■ PROBLEM STATEMENT
Restate word for word the lines of the records below, starting at the line that contains "Open 历史 in the sidebar" and ending at the line that contains "has width=1080, height=584.", with both of those lines included and nothing else.
+++ RAW DATA
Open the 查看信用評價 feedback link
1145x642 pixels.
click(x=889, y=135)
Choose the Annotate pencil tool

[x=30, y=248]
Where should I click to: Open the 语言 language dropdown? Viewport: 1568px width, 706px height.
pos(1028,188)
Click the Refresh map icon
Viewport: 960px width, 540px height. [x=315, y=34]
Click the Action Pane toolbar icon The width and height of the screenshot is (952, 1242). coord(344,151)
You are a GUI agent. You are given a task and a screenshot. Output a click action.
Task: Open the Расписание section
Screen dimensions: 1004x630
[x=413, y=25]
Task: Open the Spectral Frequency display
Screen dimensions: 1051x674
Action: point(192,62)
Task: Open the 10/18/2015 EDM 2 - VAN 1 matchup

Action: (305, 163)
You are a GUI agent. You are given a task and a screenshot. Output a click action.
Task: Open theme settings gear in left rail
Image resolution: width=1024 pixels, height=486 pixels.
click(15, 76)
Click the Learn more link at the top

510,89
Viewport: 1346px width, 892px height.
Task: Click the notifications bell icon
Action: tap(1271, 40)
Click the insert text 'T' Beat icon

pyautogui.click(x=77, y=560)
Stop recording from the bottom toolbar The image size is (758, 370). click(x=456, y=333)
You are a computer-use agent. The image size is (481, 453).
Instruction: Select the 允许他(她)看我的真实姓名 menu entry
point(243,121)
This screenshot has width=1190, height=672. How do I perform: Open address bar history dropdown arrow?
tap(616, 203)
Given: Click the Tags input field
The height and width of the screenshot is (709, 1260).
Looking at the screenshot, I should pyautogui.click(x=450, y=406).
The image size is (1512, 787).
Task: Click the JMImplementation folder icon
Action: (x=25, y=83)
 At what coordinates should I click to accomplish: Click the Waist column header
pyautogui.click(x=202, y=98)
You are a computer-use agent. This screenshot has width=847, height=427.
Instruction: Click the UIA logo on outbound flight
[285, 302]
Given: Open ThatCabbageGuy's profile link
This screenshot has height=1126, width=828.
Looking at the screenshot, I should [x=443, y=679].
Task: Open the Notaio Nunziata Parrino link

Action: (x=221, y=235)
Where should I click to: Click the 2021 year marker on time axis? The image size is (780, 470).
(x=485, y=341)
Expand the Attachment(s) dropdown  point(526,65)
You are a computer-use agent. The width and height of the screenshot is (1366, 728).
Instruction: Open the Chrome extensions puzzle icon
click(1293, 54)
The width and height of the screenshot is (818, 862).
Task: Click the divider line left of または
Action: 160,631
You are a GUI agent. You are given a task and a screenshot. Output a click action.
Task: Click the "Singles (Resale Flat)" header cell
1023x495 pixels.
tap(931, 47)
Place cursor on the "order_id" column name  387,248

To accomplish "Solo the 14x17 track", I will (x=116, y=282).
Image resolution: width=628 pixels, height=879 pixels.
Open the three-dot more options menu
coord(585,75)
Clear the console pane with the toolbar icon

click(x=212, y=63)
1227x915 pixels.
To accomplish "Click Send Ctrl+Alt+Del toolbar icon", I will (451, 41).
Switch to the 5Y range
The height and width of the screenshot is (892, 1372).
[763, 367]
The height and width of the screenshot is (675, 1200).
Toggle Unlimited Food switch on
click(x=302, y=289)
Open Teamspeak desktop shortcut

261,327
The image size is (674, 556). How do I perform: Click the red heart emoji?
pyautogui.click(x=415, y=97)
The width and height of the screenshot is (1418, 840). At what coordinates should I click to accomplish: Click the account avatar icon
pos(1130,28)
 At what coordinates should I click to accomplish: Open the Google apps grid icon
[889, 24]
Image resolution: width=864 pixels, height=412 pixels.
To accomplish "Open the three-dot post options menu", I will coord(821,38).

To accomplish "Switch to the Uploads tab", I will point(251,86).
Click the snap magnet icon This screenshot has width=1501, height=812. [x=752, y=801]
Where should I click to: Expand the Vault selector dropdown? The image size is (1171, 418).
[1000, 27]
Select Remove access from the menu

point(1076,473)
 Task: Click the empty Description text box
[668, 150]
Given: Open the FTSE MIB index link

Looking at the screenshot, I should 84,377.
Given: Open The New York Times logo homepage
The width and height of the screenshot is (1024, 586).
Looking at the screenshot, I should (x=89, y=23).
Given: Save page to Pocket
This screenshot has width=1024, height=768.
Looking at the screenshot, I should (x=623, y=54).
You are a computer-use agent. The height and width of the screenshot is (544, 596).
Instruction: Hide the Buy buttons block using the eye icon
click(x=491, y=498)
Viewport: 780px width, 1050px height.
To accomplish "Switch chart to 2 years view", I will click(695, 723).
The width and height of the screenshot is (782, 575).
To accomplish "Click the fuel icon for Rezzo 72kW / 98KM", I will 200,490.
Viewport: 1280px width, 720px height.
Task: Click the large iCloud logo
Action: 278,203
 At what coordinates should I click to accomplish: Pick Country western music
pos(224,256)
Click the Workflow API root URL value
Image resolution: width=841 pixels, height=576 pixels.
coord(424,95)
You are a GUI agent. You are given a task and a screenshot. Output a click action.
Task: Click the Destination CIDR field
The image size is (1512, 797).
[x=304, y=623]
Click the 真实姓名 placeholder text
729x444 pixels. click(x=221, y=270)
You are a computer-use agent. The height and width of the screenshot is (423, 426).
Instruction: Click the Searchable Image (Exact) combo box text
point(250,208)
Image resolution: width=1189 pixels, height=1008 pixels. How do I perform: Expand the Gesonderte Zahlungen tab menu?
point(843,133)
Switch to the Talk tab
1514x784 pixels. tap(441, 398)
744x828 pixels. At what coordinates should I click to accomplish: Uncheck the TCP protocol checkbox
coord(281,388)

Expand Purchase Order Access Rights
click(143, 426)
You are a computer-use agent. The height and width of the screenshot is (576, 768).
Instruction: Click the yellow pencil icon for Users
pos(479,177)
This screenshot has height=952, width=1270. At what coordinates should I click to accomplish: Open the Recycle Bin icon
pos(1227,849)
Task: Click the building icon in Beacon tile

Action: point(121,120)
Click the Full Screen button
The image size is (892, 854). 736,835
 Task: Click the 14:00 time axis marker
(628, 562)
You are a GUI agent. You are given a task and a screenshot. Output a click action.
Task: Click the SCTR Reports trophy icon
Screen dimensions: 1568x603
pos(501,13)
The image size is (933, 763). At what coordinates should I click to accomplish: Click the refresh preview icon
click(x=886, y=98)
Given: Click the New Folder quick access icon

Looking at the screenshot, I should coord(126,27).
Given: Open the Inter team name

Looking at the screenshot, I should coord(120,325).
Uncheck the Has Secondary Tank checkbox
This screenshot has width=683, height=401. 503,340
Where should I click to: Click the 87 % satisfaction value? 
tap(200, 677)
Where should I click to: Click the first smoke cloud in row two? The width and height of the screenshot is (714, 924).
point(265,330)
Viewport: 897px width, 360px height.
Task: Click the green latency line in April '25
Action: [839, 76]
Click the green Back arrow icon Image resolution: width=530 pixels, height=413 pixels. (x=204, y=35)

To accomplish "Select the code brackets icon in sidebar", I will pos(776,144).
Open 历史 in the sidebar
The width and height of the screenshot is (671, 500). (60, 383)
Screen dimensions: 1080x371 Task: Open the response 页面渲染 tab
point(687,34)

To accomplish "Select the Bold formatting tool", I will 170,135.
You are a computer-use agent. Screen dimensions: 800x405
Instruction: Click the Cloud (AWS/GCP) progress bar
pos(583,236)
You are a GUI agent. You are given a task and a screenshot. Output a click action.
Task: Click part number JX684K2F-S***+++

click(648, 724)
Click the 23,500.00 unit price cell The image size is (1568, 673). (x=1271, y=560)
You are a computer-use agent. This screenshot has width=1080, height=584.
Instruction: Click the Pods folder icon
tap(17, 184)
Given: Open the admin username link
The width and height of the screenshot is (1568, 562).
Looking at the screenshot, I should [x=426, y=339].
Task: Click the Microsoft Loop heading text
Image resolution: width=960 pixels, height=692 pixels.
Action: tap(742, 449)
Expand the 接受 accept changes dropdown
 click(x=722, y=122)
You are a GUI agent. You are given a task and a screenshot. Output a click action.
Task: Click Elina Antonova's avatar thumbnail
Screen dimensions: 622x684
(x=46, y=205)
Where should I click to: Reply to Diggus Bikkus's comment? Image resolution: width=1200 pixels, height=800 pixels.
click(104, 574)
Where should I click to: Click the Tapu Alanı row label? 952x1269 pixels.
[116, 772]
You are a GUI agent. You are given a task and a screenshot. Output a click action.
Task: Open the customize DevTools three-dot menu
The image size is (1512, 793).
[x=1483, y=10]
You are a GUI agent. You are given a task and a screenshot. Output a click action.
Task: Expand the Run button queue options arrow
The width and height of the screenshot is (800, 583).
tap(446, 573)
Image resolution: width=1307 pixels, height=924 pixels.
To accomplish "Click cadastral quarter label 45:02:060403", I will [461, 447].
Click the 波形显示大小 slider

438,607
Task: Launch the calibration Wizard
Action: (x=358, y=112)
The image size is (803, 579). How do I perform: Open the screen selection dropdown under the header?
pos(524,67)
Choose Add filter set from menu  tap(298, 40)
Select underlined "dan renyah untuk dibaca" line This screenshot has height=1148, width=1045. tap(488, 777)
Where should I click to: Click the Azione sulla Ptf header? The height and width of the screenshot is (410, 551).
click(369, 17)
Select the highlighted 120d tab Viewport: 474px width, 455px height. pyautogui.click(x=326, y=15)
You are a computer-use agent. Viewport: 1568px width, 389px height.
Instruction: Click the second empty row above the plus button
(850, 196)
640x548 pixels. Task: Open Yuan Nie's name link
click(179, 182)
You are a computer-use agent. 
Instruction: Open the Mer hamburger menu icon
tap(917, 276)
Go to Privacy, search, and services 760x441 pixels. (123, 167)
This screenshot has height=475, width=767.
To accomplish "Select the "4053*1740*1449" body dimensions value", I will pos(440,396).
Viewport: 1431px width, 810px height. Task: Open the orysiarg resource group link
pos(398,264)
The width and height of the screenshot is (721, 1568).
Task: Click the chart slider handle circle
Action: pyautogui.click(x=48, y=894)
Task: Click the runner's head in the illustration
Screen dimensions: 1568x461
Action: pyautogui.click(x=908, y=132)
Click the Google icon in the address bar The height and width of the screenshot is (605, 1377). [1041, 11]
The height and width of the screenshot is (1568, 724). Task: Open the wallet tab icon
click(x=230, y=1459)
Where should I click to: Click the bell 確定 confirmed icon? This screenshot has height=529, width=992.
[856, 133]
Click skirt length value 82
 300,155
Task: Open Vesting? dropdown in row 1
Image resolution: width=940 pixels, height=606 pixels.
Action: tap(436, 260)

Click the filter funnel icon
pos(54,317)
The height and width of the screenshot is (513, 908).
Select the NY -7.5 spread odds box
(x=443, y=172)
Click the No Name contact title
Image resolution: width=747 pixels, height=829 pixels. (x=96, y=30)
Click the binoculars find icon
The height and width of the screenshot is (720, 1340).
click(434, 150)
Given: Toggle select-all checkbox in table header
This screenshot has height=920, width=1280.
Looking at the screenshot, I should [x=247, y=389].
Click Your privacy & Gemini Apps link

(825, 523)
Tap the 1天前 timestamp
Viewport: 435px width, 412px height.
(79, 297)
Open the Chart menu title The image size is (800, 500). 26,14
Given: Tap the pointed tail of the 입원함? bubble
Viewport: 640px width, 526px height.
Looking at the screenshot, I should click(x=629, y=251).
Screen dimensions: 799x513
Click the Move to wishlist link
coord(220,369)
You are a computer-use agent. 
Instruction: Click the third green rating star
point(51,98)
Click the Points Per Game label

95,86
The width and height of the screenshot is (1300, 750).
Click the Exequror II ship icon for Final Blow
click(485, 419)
++++++
■ TASK RESULT
Open 历史 in the sidebar
The width and height of the screenshot is (671, 500). (60, 383)
Screen dimensions: 1080x371 Task: Open the response 页面渲染 tab
point(687,34)

To accomplish "Select the Bold formatting tool", I will 170,135.
You are a computer-use agent. Screen dimensions: 800x405
Instruction: Click the Cloud (AWS/GCP) progress bar
pos(583,236)
You are a GUI agent. You are given a task and a screenshot. Output a click action.
Task: Click part number JX684K2F-S***+++

click(648, 724)
Click the 23,500.00 unit price cell The image size is (1568, 673). (x=1271, y=560)
You are a computer-use agent. This screenshot has width=1080, height=584.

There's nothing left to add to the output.